The Significance of Social Networking. Blogging, Facebook, and Twitter

Circuitmart recently ran an article about research that was just done on Social Networking.  It focused on Twitter, and Facebook… not so much blogging, but the principles are similar.  If you’d like to see the article, you can click on the link below, but I’ll summarize for you.

http://www.circuitmart.com/mart/49609.shtml  (There is a 30 second commercial, followed by the 1 minute video presentation, or you can click “read more” to read the full article instead.)

What I found interesting is that they interviewed someone with 200 Facebook friends, and they asked them how many are really friends.  The answer was only 30.

I thought about my own personal Facebook account.  I actually know everyone I’ve friended.  Yeah, to be honest, many of them are people I went to high school with, who I barely even knew back then, but I DO KNOW THEM.

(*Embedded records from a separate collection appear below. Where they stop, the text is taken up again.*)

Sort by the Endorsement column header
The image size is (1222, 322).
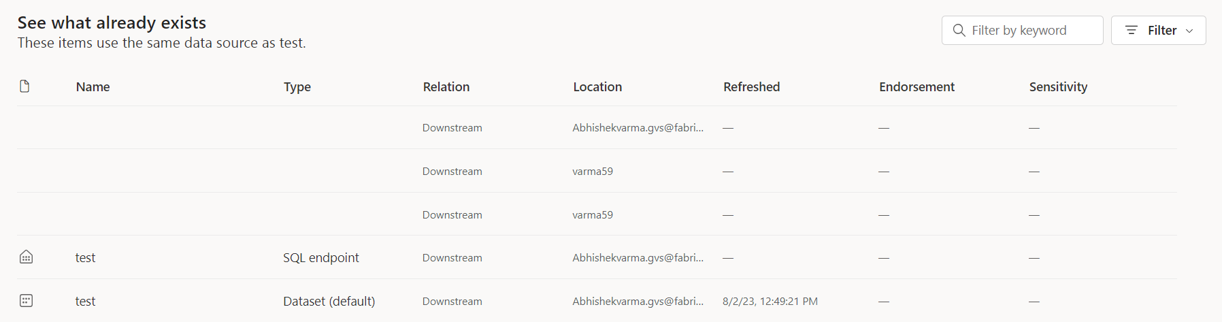click(917, 87)
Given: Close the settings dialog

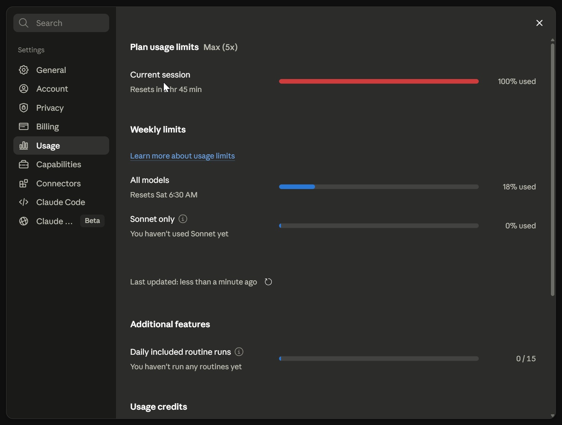Looking at the screenshot, I should click(539, 23).
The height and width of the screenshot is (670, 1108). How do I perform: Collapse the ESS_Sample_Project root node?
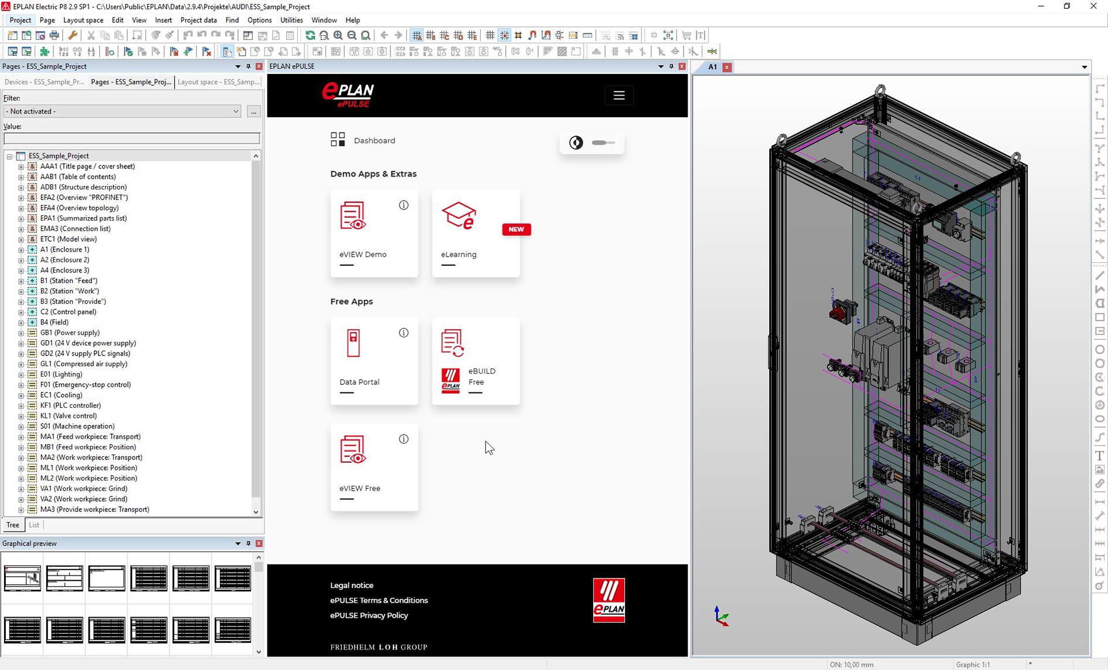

(By the way, don’t try to “friend” Jennifer M Eaton on Facebook… that’s not me.  Nope, I’m not a blonde.)  You can find me under Jennifer M Eaton – Author.  If you see Castillia’s fire in the profile picture, or an eye with the reflection of fire in it… that one’s me.  (Wow, that eye looks creepy when it’s not cropped into a square.  EEEK!

Anyway, I was thinking about how this relates to blogging.  This is my professional area.  Here, I have a lot of followers, but I’ve actually never met most of you.

Is that weird?  Well, no… it’s not.  That’s what social networking is all about.

Finding people who are seriously into writing is hard for most of us.  I’m in a local writer’s group, but the people I’ve learned the most from are the people I interact with everyday on the internet.  (I do get a lot out of small group writing workshops, though)

Through my connections on the internet, I find out about contests, seminars, training classes, resources, and I can get great advice anytime I need it, just by posting and asking for help.  When I didn’t have my own blog, I jumped onto Nathan Brandsford’s… and that site is always there for me to get additional advice from a broader spectrum of writers.

Social networking has helped me tremendously.  My novel wouldn’t be what it is today without it.  I have “friends” all over the world to help me out.  (The guy doing the art for my WEB Site is in Hungary… and he’s read my novel.  How weird awesome is that?)

Used to its full potential, networking is a great tool.  I don’t care if I haven’t met you.  If you are here, you are my friend.  Friends help each other out.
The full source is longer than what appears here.